Written instruction: Edit the rows below by changing every "Given" to "Task", and leave everything else the same.

═════ Task data

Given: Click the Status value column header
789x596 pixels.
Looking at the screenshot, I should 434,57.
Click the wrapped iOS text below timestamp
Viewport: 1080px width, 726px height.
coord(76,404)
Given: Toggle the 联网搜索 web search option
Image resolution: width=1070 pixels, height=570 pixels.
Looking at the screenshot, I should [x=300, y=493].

══════════

Answer below:
Task: Click the Status value column header
789x596 pixels.
Looking at the screenshot, I should 434,57.
Click the wrapped iOS text below timestamp
Viewport: 1080px width, 726px height.
coord(76,404)
Task: Toggle the 联网搜索 web search option
Image resolution: width=1070 pixels, height=570 pixels.
Looking at the screenshot, I should [x=300, y=493].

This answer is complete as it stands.